Let's start with two bits of recent news about Godot Engine, the free and open source game engine. The 3.2 release cycle is going strong, with a second alpha release now available. A massive list of new features and improvements coming to Godot 3.2 can be found here. What's even more exciting though is the Vulkan work coming with Godot Engine 4.0, with another short progress report post up for it. The new visual frame profiler coming certainly looks useful to help developers squeeze out some more performance.

More AMD news for you, as it has been reported by Wccftech that AMD now command around 30%+ market share of the CPU market. That's some very impressive growth, pushed forward by the Zen microarchitecture from 2017. As seen in the graph below from cpubenchmark.net, this is the highest they've seen it since 2007.

One game update we missed recently was with the brilliant turn-based tactics game Fell Seal: Arbiter's Mark, it just had a big upgrade with a New Game+ mode. Additionally they're working on what's sounding like a rather large DLC to include a bunch of new maps, monsters to fight and more they're not talking about yet. You can find Fell Seal on Humble Store and GOG as well as Steam.

Valve news now as they pushed out another Steam Beta Client update recently, with the Home and Collections buttons making a comeback (hooray). On your Library home, the Recent Games and Recent Friend Activity are now shelves you can move around or remove completely. Something I am particularly happy about, is a new option to stop the Community Content (screenshots and so on from the Steam community) on game pages loading automatically. To me, it's useless fluff that slows down loading so I now have that thankfully turned off.

For Steam's Remote Play Anywhere (streaming from your PC to other devices), Valve said it now runs over the "Steam Datagram Relay network" to make sure you get the best possible route at all times. I assume this is also work that will be used for Remote Play Together coming in a later beta. Additionally, Steam Input now has support for Power-A Fusion Xbox/Playstation 4/Switch Pro fight pads.

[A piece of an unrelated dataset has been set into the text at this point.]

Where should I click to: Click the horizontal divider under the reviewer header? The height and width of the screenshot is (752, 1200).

ScummVM 2.1.0 has now been officially released. This adds support for many more classic games including: Blade Runner, Duckman: The Graphic Adventures of a Private Dick, Hoyle Bridge, Hoyle Children's Collection, Hoyle Classic Games, Hoyle Solitaire, Hyperspace Delivery Boy!, Might and Magic IV - Clouds of Xeen, Might and Magic V - Darkside of Xeen, Might and Magic - World of Xeen, Might and Magic - Swords of Xeen, Mission Supernova Part 1, Mission Supernova Part 2, Quest for Glory: Shadows of Darkness, The Prince and the Coward and Versailles 1685.

This ScummVM release also added Text-to-Speech support on Linux and the ability to sync your saves to cloud-based file hosts which is incredibly handy.

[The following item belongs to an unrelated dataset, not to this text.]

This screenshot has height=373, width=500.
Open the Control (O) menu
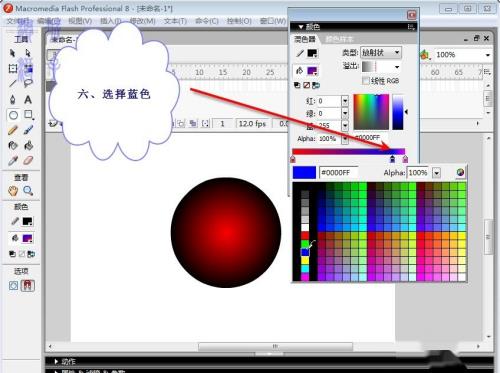click(239, 21)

Free game alert: Princess Remedy 2: In A Heap of Trouble, developed by Ludosity is currently 100% off (free to keep) on Steam until October 15th.

A fun email entering the GamingOnLinux inbox recently was a tip about the open source Robot War Engine, another project to create an open source game engine for the classic and brilliant RTS game Total Annihilation. While we already have Spring RTS, it has a very different feel to classic TA which RWE is aiming to stick a lot more closer to. Just recently the developer of RWE mentioned that the launcher now has Linux support.

Recent new and interesting releases:

Weekend deals reminder:

 

Hope you all had a wonderful weekend, mine has been full of rest to be ready for another full week of GamingOnLinux news.

 

This article was sponsored by…just kidding. If you wish to support GamingOnLinux you can do so across places like Patreon, Paypal, Liberapay, Flattr and Twitch. In addition to our affiliate links with GOG and Humble Store.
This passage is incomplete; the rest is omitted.